The ق/Q is pronounced differently in various Arabic dialects (close to a G, a glottal stop, etc), but in the Modern Standard I mostly learned it's a back-of-the-throat sound like a crow's call. Quite different from the middle-of-the-mouth K, but it took me a good year or two to learn to reliably say it and to hear the difference. A "voiceless uvular plosive," says Wikipedia, which sounds reasonable to me; I was never any good with phonetics terminology.
Again, I don't actually know any Hindi-Urdu, and I don't think I've heard the word said, so I have no idea how kulfi/qulfi is usually pronounced, and whether the k/q distinction is a relevant one. (A quick look at Wikipedia leads me to believe it is, but... Wikipedia. I add a spoonful of salt to that.) But have some half-educated linguistic rambling anyway!
no subject
The same distinction exists in Akkadian: q is emphatic where k is not; it's died out of modern Israeli Hebrew, but I believe there are other dialects which kept it. Greek also used to have a qoppa, but I think it was gone by the fifth century BCE. I can't pronounce any of the Akkadian emphatics correctly, but at least I know they exist.
But have some half-educated linguistic rambling anyway!
Linguistic rambling is always appreciated! I didn't know you knew Arabic.
no subject
Does it! That's fascinating, if not hugely surprising. I wish I knew more about the ancient languages of the area, but then I wish I knew more about just about every language in existence... Still, very cool.

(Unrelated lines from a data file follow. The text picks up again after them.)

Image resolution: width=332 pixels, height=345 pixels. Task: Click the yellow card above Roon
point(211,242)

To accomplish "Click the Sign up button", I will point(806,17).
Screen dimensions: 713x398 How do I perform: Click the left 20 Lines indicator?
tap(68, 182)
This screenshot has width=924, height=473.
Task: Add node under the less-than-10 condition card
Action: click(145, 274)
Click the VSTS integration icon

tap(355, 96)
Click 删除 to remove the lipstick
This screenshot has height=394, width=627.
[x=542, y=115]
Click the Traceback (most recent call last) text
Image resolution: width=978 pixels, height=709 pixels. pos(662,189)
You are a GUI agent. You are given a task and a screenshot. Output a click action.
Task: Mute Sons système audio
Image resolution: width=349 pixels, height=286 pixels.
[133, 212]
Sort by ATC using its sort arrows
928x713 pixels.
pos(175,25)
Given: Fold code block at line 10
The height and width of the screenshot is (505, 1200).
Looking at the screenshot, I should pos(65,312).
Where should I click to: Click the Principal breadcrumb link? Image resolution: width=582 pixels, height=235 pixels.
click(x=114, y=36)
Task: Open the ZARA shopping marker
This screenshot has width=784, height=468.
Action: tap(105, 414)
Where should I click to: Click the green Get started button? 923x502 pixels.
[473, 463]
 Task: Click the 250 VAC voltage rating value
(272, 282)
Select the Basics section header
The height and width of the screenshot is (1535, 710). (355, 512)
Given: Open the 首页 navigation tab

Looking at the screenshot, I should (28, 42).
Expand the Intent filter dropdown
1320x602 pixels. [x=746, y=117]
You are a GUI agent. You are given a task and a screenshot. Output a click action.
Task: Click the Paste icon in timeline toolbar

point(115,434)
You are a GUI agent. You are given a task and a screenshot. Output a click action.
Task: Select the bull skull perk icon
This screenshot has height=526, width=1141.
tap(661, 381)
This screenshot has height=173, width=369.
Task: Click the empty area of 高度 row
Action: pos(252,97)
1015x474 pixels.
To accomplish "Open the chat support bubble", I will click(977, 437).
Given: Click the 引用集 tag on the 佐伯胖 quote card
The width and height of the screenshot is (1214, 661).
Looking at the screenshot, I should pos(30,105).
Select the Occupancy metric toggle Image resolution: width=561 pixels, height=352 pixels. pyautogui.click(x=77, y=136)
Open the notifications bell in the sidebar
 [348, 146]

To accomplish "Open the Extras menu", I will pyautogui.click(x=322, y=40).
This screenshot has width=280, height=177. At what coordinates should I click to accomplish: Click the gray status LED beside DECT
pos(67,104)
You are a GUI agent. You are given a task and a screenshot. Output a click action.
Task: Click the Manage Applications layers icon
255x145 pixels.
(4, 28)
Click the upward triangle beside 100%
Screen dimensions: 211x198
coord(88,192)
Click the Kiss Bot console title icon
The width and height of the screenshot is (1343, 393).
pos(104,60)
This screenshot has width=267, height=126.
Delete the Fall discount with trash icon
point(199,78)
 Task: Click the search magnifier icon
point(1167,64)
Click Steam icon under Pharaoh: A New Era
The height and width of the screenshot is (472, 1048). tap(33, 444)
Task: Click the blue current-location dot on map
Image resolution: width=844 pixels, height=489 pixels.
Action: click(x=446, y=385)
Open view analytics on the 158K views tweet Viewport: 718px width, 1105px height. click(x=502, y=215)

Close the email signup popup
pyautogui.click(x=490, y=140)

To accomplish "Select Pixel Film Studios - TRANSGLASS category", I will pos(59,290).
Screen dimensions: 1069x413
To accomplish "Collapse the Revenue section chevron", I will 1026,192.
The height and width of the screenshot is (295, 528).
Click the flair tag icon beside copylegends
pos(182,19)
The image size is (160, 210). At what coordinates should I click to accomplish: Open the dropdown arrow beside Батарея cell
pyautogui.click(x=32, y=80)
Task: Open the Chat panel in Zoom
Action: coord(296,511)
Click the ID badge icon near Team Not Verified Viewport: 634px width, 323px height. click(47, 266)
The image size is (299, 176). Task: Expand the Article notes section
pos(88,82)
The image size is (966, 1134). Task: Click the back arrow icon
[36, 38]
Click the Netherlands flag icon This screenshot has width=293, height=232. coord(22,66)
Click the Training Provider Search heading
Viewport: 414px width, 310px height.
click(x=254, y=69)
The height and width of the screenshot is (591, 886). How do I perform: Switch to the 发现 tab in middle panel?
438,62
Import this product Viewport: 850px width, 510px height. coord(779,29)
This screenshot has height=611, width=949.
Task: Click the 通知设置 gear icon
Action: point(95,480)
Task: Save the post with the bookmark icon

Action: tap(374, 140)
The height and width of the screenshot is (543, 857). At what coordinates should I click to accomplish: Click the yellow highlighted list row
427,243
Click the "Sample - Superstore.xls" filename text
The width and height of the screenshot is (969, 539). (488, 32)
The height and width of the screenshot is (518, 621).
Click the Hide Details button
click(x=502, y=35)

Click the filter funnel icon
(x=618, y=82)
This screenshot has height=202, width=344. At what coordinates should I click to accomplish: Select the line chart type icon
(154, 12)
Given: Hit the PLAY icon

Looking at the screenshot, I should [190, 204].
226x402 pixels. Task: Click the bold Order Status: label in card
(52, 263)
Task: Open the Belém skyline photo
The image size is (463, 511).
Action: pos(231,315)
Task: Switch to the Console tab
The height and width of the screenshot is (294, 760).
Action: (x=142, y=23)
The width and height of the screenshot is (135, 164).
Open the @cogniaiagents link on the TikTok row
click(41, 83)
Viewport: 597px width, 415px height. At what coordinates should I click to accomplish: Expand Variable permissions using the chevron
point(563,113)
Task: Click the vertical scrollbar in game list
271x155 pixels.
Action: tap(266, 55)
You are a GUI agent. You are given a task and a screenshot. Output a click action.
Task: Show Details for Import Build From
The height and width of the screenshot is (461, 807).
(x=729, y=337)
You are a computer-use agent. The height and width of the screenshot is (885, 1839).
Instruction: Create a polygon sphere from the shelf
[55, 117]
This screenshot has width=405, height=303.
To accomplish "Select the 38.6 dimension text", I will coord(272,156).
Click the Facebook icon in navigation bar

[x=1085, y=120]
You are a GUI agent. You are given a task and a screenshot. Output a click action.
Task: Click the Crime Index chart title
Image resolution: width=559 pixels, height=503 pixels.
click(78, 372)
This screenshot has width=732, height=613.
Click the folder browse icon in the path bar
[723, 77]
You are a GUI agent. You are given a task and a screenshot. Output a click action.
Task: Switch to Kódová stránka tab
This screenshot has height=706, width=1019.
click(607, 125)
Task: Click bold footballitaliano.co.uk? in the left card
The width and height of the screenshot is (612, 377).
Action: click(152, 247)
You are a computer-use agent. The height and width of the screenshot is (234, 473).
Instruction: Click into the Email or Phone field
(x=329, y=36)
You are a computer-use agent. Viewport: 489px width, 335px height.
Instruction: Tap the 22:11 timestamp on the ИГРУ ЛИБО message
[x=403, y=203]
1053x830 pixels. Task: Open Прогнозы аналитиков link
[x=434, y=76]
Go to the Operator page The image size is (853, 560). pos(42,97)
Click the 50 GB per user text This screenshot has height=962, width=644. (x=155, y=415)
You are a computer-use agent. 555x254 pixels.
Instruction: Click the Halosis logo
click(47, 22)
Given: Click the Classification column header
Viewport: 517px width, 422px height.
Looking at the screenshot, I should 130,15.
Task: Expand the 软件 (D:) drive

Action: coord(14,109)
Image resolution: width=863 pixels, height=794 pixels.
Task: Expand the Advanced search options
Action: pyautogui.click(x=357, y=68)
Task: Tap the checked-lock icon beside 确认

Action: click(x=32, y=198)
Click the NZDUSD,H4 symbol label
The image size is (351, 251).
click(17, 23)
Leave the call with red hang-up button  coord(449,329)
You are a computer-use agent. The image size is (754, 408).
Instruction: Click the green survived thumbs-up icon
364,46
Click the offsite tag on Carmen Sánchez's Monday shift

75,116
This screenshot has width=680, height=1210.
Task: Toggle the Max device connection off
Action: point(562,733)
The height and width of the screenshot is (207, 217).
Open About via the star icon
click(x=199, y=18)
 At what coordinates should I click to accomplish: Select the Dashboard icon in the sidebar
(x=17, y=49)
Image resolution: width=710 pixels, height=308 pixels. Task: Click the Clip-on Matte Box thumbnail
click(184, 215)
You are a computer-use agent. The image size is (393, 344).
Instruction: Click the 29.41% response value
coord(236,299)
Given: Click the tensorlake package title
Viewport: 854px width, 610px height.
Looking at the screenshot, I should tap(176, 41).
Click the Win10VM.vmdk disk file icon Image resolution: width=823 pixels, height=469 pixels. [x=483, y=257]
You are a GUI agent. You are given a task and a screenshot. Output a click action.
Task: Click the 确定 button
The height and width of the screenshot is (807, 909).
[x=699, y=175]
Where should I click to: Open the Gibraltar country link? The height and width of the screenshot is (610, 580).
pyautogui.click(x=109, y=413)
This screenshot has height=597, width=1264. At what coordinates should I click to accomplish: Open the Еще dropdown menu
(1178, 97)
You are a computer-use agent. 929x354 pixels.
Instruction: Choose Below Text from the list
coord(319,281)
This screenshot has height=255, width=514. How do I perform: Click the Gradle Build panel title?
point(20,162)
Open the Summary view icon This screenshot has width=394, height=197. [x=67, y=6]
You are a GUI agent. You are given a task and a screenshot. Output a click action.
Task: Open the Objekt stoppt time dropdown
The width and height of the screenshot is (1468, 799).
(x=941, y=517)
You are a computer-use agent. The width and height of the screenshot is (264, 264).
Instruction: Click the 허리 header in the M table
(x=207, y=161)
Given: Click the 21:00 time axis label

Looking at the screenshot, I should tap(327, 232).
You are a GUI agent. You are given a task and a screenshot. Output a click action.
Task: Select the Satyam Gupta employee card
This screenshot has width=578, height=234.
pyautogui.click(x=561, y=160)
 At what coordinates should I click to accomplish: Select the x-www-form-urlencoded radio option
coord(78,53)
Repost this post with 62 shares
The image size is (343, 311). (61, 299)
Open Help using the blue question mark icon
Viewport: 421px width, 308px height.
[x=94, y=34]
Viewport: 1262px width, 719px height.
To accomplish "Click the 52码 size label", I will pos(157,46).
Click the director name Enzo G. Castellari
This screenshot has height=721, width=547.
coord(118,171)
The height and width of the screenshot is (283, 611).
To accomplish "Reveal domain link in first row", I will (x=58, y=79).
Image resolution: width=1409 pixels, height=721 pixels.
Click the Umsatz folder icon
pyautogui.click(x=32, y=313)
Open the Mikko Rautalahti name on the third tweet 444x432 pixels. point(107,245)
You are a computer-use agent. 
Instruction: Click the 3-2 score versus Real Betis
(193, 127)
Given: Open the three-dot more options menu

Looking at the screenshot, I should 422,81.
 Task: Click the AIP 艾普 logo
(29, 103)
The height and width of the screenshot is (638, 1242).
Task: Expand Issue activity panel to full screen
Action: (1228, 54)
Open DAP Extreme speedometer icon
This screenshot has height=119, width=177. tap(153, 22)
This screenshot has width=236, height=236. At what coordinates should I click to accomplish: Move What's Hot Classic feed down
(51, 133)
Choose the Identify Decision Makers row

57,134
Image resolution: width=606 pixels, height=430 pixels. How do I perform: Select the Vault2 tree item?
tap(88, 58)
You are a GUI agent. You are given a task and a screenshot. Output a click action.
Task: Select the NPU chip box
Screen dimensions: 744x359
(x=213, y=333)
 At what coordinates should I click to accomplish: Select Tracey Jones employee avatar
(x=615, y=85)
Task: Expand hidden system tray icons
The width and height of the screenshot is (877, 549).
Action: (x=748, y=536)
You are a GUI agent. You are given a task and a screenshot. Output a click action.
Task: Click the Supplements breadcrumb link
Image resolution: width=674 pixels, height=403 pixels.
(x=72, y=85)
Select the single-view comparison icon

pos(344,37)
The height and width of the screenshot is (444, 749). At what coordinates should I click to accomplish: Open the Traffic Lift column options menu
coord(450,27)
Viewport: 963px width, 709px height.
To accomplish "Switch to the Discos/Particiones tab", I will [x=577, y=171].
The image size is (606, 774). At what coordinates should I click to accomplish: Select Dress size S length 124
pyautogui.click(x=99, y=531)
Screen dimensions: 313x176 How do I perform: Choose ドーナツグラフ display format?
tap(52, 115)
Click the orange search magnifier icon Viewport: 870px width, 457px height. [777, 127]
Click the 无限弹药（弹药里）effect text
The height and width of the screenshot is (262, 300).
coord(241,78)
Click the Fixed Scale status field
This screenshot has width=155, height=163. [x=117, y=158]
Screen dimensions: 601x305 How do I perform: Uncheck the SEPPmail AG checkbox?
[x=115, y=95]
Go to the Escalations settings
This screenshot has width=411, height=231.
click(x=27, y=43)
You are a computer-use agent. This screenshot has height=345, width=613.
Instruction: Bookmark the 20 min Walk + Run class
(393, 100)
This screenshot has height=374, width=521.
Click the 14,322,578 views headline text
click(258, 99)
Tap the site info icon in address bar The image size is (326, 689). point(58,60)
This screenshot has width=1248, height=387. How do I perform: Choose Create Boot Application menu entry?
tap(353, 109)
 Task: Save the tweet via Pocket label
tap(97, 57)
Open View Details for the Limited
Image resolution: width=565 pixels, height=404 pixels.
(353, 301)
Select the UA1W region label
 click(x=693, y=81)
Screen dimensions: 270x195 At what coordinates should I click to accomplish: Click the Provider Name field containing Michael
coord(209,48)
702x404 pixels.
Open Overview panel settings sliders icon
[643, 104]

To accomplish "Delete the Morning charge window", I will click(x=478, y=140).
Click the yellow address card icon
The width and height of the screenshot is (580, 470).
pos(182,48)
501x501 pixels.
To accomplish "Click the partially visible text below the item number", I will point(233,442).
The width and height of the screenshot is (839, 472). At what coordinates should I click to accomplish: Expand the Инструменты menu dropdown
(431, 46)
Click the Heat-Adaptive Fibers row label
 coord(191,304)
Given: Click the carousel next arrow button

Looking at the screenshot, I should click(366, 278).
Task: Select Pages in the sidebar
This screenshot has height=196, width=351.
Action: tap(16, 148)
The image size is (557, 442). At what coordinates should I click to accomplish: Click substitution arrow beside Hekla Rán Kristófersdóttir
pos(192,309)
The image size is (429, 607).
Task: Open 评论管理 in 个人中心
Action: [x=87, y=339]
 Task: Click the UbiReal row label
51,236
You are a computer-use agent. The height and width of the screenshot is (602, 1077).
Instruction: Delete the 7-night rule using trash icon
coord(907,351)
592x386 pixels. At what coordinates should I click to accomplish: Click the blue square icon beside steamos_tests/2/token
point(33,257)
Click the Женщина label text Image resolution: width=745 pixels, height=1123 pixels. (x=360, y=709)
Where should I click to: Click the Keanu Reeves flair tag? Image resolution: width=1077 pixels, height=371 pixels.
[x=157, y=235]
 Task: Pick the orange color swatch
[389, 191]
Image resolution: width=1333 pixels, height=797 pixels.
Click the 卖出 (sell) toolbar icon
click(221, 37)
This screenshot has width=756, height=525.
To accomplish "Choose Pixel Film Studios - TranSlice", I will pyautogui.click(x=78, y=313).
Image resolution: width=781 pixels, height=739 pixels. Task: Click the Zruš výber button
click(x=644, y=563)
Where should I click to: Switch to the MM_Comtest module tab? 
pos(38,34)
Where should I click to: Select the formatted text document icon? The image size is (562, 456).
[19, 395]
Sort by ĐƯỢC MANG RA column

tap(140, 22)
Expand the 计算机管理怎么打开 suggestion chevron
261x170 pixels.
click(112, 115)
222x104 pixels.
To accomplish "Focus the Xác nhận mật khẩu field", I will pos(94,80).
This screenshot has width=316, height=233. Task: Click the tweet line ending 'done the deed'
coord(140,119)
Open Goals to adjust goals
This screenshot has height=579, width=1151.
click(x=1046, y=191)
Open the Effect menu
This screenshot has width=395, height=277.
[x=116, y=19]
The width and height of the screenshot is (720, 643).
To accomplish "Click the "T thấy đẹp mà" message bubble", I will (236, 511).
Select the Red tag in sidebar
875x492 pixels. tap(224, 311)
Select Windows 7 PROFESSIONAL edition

I knew about Hebrew, at least sort of, in that I took a semester of conversational (modern Israeli) Hebrew in college. I've forgotten nearly all of it, but I remember noticing that, and also the variety of S and T sounds which our teacher told us to pronounce the same but which I instantly mapped to Arabic letters which do have distinctions.
I didn't know you knew Arabic.
I did my undergrad degree in Middle Eastern Studies, back in 2000-2004, so I studied Arabic for most of college, and spent a semester in Cairo. (Mostly I learned Modern Standard, but I acquired some bits of Egyptian dialect on the fly.) I'm woefully out of practice, and I've forgotten most of the vocabulary and grammar I once knew. It's been erased by both time and being in better practice with other languages. Still, some of the fundamentals have stuck around, and if I ever get free time and free brain to brush up on my Arabic, I might try. It's a fascinating language, and it always feels like such a waste to forget skills one used to have.
no subject
Basically, yeah.
and also the variety of S and T sounds which our teacher told us to pronounce the same but which I instantly mapped to Arabic letters which do have distinctions.
I believe Akkadian ṭ is equivalent to Hebrew ט, which has just turned into another straight-up t-sound in the modern form; non-emphatic t in Akkadian is equivalent to ת. There are three forms of s in Akkadian—s, ṣ, and š—which still have corresponding phonemes in Hebrew, which for some reason this comment is refusing to post in correct Unicode (samekh, tsadi, and shin). And at this point we begin to run out of comparatives I can do off the top of my head, because my knowledge of Hebrew is actually minimal.
(Mostly I learned Modern Standard, but I acquired some bits of Egyptian dialect on the fly.)
That's great. I hope you get the chance to revive it.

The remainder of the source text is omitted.